Ao longo do período de dois anos em que trabalhou na empresa Padilla afirmou que sua insatisfação aumentou gradualmente até que, por fim, optou por deixá-la voluntariamente e retornar à sua cidade-estado natal. 

lucro sem precedentes e degradação das condições laborais

Os escritórios das maiores empresas de consultoria foram alvo de busca e apreensão em novembro de 2022, após o início de uma investigação pelo Ministério do Trabalho da Valencia, sob liderança do ministro Yolanda Díaz, sem que tenha havido registro de denúncia formal.

"Os inspetores detetaram, através da imprensa ou das redes sociais, práticas que consideraram poderem estar fora do âmbito da legislação laboral e atuaram", disseram fontes do Ministério à Euronews.

O ministério recolheu informações e documentos sobre a forma como estas empresas controlavam o horário de trabalho dos seus empregados e se as horas extraordinárias eram pagas ou compensadas.

Segundo Raúl de la Torre, do sindicato espanhol Comisiones Obreras, o setor da consultoria em Espanha tem registado uma grande fadiga de mão-de-obra.

"Há alguns meses, eles [empregadores] queriam incluir no contrato [de trabalho] que tínhamos de trabalhar até 12 horas por dia, de segunda a sábado, sem qualquer compensação adicional. Lançámos uma campanha nas redes sociais que levou à primeira greve no setor", afirma.
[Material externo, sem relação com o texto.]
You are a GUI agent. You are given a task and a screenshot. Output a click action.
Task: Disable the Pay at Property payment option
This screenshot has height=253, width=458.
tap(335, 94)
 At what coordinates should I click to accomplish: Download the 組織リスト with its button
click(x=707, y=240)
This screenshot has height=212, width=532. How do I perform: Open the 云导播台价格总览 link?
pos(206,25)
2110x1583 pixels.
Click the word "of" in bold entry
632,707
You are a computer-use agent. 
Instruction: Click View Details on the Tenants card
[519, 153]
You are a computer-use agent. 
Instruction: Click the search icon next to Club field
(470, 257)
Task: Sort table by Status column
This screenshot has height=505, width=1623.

De la Torre sublinha que as condições de trabalho só pioraram desde 2008, enquanto as empresas registaram lucros recorde, o que é uma contradição típica do capitalismo que resulta no aumento das desiguades e concentração da renda.

Em 2021, as "Quatro Grandes" lucraram 2,5 bilhões de euros durante o ano fiscal, segundo dados recolhidos pelo jornal Expansión. Os patrões cosideram que a fonte da alta lucratividade é a superexploração da força de trabalho.

"A duração máxima da jornada de trabalho não é respeitada, o período de descanso exigido por lei não é respeitado e o salário piora a cada dia", lamenta de la Torre.

"Temos cópias dos contratos do setor e há pessoas que trabalham em Madrid e ganham 14 mil euros por ano".

Após meses de negociações e greves, chegaram a um acordo que prevê que os trabalhadores licenciados, que anteriormente recebiam 14 100 euros brutos por ano, passem a receber até 15 300 euros.

Acordaram também que os trabalhadores com três anos de experiência não devem receber menos de 17.100 euros. 

Sacrifícios num mercado de trabalho instável

Embora as expectativas dos trabalhadores em relação aos benefícios e às condições de trabalho tenham mudado nos últimos anos, Padilla insiste que a imposição de jornadas de trabalho excessivas e estressantes se tornou a norma nas "Quatro Grandes".

O desemprego em massa, durante as crises, fragiliza os assalariados e favorece a estratégia das empresas de aumentar o grau de exploração da força de trabalho. Embora em queda nos últimos anos, a taxa de desemprego na Espanha é alta, tendo marcado 13,26% em março deste ano.

"Em 2008, com a crise, se houvesse um emprego disponível, tínhamos quatro pessoas à procura dele. Está enraizado na mente das pessoas que temos de estar muito gratos pelo emprego", diz o porta-voz do sindicato.

Além disso, muitos dos novos contratados das grandes empresas de consultoria são recém-licenciados.

De acordo com o último relatório publicado pela Associação Espanhola de Empresas de Consultoria, 29% dos novos contratos efetuados por estas empresas em 2021 foram para recém-licenciados que ainda não tinham experiência profissional.

Os jovens submetem-se ao sacrifício com a esperança de impulsionar as suas carreiras, sentimento que vai ao encontro da ganância patronal.